Supplied material:
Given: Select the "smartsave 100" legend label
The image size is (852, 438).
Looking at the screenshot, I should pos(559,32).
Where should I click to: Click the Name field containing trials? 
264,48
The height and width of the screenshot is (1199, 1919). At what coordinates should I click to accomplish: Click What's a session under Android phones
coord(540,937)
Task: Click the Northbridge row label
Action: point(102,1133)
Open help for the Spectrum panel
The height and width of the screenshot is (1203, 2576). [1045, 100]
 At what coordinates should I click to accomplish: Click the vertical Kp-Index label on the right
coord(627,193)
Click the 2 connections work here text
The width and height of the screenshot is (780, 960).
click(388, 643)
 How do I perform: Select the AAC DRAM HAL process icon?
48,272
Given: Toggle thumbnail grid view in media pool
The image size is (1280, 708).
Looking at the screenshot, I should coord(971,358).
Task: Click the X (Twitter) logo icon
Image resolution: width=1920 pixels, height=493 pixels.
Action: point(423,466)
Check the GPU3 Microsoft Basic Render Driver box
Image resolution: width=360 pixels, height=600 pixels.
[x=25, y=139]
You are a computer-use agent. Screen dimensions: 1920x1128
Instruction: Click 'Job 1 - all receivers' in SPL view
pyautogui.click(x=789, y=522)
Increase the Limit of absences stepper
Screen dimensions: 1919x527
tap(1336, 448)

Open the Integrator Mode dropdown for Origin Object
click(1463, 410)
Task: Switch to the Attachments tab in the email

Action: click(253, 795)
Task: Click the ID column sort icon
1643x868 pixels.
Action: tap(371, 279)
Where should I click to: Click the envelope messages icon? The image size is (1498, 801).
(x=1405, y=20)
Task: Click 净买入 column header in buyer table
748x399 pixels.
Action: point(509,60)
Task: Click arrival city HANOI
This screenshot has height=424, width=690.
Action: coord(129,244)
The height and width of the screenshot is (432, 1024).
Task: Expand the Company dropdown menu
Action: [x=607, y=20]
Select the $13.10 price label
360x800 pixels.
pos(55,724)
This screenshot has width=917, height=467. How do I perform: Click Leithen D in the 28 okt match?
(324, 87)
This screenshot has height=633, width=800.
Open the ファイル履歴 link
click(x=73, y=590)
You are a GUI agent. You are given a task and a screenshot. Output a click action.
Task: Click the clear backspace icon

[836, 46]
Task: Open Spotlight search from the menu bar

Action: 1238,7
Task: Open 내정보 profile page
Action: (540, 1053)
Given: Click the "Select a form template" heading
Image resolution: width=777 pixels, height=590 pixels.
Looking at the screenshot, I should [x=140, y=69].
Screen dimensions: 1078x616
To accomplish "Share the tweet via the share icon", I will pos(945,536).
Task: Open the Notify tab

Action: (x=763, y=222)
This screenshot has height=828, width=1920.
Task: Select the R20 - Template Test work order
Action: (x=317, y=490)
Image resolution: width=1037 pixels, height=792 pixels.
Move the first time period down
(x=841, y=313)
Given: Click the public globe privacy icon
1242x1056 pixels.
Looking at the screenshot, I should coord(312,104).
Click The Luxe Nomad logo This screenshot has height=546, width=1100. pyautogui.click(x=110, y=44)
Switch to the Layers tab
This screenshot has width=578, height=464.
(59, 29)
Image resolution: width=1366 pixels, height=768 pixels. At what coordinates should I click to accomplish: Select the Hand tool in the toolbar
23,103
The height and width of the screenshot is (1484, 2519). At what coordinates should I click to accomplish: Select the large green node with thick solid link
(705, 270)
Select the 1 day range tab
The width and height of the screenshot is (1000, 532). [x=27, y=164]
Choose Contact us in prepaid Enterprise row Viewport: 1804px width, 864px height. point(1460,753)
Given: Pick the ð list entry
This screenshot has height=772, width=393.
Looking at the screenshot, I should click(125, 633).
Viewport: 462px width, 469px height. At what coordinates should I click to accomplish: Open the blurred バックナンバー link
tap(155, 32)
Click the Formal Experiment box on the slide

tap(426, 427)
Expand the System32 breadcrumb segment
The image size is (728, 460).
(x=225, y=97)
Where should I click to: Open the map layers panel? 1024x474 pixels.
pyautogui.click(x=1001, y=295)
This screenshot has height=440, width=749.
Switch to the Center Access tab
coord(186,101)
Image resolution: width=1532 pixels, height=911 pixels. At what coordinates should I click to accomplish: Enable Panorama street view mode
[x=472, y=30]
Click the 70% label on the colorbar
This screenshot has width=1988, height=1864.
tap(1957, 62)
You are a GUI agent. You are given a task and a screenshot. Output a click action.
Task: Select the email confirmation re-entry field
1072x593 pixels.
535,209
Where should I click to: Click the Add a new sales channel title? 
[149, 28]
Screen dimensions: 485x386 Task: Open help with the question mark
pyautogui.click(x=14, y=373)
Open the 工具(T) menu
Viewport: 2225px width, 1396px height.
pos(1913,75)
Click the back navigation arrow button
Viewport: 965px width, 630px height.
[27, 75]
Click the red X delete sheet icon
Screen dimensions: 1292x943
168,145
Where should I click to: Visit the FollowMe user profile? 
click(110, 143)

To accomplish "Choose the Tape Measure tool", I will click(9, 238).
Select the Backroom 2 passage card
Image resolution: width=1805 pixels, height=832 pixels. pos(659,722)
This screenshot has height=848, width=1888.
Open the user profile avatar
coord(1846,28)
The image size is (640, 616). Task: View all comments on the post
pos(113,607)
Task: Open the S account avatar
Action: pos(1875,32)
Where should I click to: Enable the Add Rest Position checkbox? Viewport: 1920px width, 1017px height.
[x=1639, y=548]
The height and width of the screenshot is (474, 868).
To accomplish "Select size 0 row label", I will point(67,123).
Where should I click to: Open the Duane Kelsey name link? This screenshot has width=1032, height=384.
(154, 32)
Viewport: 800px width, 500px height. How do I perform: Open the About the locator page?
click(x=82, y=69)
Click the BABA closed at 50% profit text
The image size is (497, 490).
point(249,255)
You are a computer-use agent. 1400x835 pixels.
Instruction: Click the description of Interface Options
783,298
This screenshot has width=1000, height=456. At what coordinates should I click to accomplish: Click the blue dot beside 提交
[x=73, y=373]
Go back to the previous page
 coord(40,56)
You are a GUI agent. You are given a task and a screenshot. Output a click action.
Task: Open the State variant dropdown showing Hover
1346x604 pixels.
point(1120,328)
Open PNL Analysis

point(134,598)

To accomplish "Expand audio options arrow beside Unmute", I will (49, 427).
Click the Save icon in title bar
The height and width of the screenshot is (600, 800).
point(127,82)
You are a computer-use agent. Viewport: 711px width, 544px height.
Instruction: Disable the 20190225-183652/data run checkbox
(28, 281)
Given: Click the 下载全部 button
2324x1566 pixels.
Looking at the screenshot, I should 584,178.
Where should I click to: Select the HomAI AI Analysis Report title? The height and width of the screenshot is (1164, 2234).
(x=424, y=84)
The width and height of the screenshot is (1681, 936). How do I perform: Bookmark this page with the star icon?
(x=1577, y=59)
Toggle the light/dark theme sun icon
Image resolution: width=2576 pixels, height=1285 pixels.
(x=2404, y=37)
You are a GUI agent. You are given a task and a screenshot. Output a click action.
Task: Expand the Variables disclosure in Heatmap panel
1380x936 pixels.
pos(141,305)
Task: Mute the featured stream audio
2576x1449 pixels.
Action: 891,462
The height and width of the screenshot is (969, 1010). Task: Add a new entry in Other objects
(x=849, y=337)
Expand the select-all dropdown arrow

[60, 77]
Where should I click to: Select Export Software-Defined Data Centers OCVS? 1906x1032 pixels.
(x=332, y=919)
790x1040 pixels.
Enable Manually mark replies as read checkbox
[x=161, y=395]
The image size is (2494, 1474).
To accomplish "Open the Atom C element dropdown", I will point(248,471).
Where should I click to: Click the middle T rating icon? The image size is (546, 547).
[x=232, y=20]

Problem statement:
Can you reproduce all of the material above exactly, line for line?

Exercise response:
Given: Select the "smartsave 100" legend label
The image size is (852, 438).
Looking at the screenshot, I should pos(559,32).
Where should I click to: Click the Name field containing trials? 
264,48
The height and width of the screenshot is (1199, 1919). At what coordinates should I click to accomplish: Click What's a session under Android phones
coord(540,937)
Task: Click the Northbridge row label
Action: point(102,1133)
Open help for the Spectrum panel
The height and width of the screenshot is (1203, 2576). [1045, 100]
 At what coordinates should I click to accomplish: Click the vertical Kp-Index label on the right
coord(627,193)
Click the 2 connections work here text
The width and height of the screenshot is (780, 960).
click(388, 643)
 How do I perform: Select the AAC DRAM HAL process icon?
48,272
Given: Toggle thumbnail grid view in media pool
The image size is (1280, 708).
Looking at the screenshot, I should coord(971,358).
Task: Click the X (Twitter) logo icon
Image resolution: width=1920 pixels, height=493 pixels.
Action: point(423,466)
Check the GPU3 Microsoft Basic Render Driver box
Image resolution: width=360 pixels, height=600 pixels.
[x=25, y=139]
You are a computer-use agent. Screen dimensions: 1920x1128
Instruction: Click 'Job 1 - all receivers' in SPL view
pyautogui.click(x=789, y=522)
Increase the Limit of absences stepper
Screen dimensions: 1919x527
tap(1336, 448)

Open the Integrator Mode dropdown for Origin Object
click(1463, 410)
Task: Switch to the Attachments tab in the email

Action: click(253, 795)
Task: Click the ID column sort icon
1643x868 pixels.
Action: tap(371, 279)
Where should I click to: Click the envelope messages icon? The image size is (1498, 801).
(x=1405, y=20)
Task: Click 净买入 column header in buyer table
748x399 pixels.
Action: point(509,60)
Task: Click arrival city HANOI
This screenshot has height=424, width=690.
Action: coord(129,244)
The height and width of the screenshot is (432, 1024).
Task: Expand the Company dropdown menu
Action: [x=607, y=20]
Select the $13.10 price label
360x800 pixels.
pos(55,724)
This screenshot has width=917, height=467. How do I perform: Click Leithen D in the 28 okt match?
(324, 87)
This screenshot has height=633, width=800.
Open the ファイル履歴 link
click(x=73, y=590)
You are a GUI agent. You are given a task and a screenshot. Output a click action.
Task: Click the clear backspace icon

[836, 46]
Task: Open Spotlight search from the menu bar

Action: 1238,7
Task: Open 내정보 profile page
Action: (540, 1053)
Given: Click the "Select a form template" heading
Image resolution: width=777 pixels, height=590 pixels.
Looking at the screenshot, I should [x=140, y=69].
Screen dimensions: 1078x616
To accomplish "Share the tweet via the share icon", I will pos(945,536).
Task: Open the Notify tab

Action: (x=763, y=222)
This screenshot has height=828, width=1920.
Task: Select the R20 - Template Test work order
Action: (x=317, y=490)
Image resolution: width=1037 pixels, height=792 pixels.
Move the first time period down
(x=841, y=313)
Given: Click the public globe privacy icon
1242x1056 pixels.
Looking at the screenshot, I should coord(312,104).
Click The Luxe Nomad logo This screenshot has height=546, width=1100. pyautogui.click(x=110, y=44)
Switch to the Layers tab
This screenshot has width=578, height=464.
(59, 29)
Image resolution: width=1366 pixels, height=768 pixels. At what coordinates should I click to accomplish: Select the Hand tool in the toolbar
23,103
The height and width of the screenshot is (1484, 2519). At what coordinates should I click to accomplish: Select the large green node with thick solid link
(705, 270)
Select the 1 day range tab
The width and height of the screenshot is (1000, 532). [x=27, y=164]
Choose Contact us in prepaid Enterprise row Viewport: 1804px width, 864px height. point(1460,753)
Given: Pick the ð list entry
This screenshot has height=772, width=393.
Looking at the screenshot, I should click(125, 633).
Viewport: 462px width, 469px height. At what coordinates should I click to accomplish: Open the blurred バックナンバー link
tap(155, 32)
Click the Formal Experiment box on the slide

tap(426, 427)
Expand the System32 breadcrumb segment
The image size is (728, 460).
(x=225, y=97)
Where should I click to: Open the map layers panel? 1024x474 pixels.
pyautogui.click(x=1001, y=295)
This screenshot has height=440, width=749.
Switch to the Center Access tab
coord(186,101)
Image resolution: width=1532 pixels, height=911 pixels. At what coordinates should I click to accomplish: Enable Panorama street view mode
[x=472, y=30]
Click the 70% label on the colorbar
This screenshot has width=1988, height=1864.
tap(1957, 62)
You are a GUI agent. You are given a task and a screenshot. Output a click action.
Task: Select the email confirmation re-entry field
1072x593 pixels.
535,209
Where should I click to: Click the Add a new sales channel title? 
[149, 28]
Screen dimensions: 485x386 Task: Open help with the question mark
pyautogui.click(x=14, y=373)
Open the 工具(T) menu
Viewport: 2225px width, 1396px height.
pos(1913,75)
Click the back navigation arrow button
Viewport: 965px width, 630px height.
[27, 75]
Click the red X delete sheet icon
Screen dimensions: 1292x943
168,145
Where should I click to: Visit the FollowMe user profile? 
click(110, 143)

To accomplish "Choose the Tape Measure tool", I will click(9, 238).
Select the Backroom 2 passage card
Image resolution: width=1805 pixels, height=832 pixels. pos(659,722)
This screenshot has height=848, width=1888.
Open the user profile avatar
coord(1846,28)
The image size is (640, 616). Task: View all comments on the post
pos(113,607)
Task: Open the S account avatar
Action: pos(1875,32)
Where should I click to: Enable the Add Rest Position checkbox? Viewport: 1920px width, 1017px height.
[x=1639, y=548]
The height and width of the screenshot is (474, 868).
To accomplish "Select size 0 row label", I will point(67,123).
Where should I click to: Open the Duane Kelsey name link? This screenshot has width=1032, height=384.
(154, 32)
Viewport: 800px width, 500px height. How do I perform: Open the About the locator page?
click(x=82, y=69)
Click the BABA closed at 50% profit text
The image size is (497, 490).
point(249,255)
You are a computer-use agent. 1400x835 pixels.
Instruction: Click the description of Interface Options
783,298
This screenshot has width=1000, height=456. At what coordinates should I click to accomplish: Click the blue dot beside 提交
[x=73, y=373]
Go back to the previous page
 coord(40,56)
You are a GUI agent. You are given a task and a screenshot. Output a click action.
Task: Open the State variant dropdown showing Hover
1346x604 pixels.
point(1120,328)
Open PNL Analysis

point(134,598)

To accomplish "Expand audio options arrow beside Unmute", I will (49, 427).
Click the Save icon in title bar
The height and width of the screenshot is (600, 800).
point(127,82)
You are a computer-use agent. Viewport: 711px width, 544px height.
Instruction: Disable the 20190225-183652/data run checkbox
(28, 281)
Given: Click the 下载全部 button
2324x1566 pixels.
Looking at the screenshot, I should 584,178.
Where should I click to: Select the HomAI AI Analysis Report title? The height and width of the screenshot is (1164, 2234).
(x=424, y=84)
The width and height of the screenshot is (1681, 936). How do I perform: Bookmark this page with the star icon?
(x=1577, y=59)
Toggle the light/dark theme sun icon
Image resolution: width=2576 pixels, height=1285 pixels.
(x=2404, y=37)
You are a GUI agent. You are given a task and a screenshot. Output a click action.
Task: Expand the Variables disclosure in Heatmap panel
1380x936 pixels.
pos(141,305)
Task: Mute the featured stream audio
2576x1449 pixels.
Action: 891,462
The height and width of the screenshot is (969, 1010). Task: Add a new entry in Other objects
(x=849, y=337)
Expand the select-all dropdown arrow

[60, 77]
Where should I click to: Select Export Software-Defined Data Centers OCVS? 1906x1032 pixels.
(x=332, y=919)
790x1040 pixels.
Enable Manually mark replies as read checkbox
[x=161, y=395]
The image size is (2494, 1474).
To accomplish "Open the Atom C element dropdown", I will point(248,471).
Where should I click to: Click the middle T rating icon? The image size is (546, 547).
[x=232, y=20]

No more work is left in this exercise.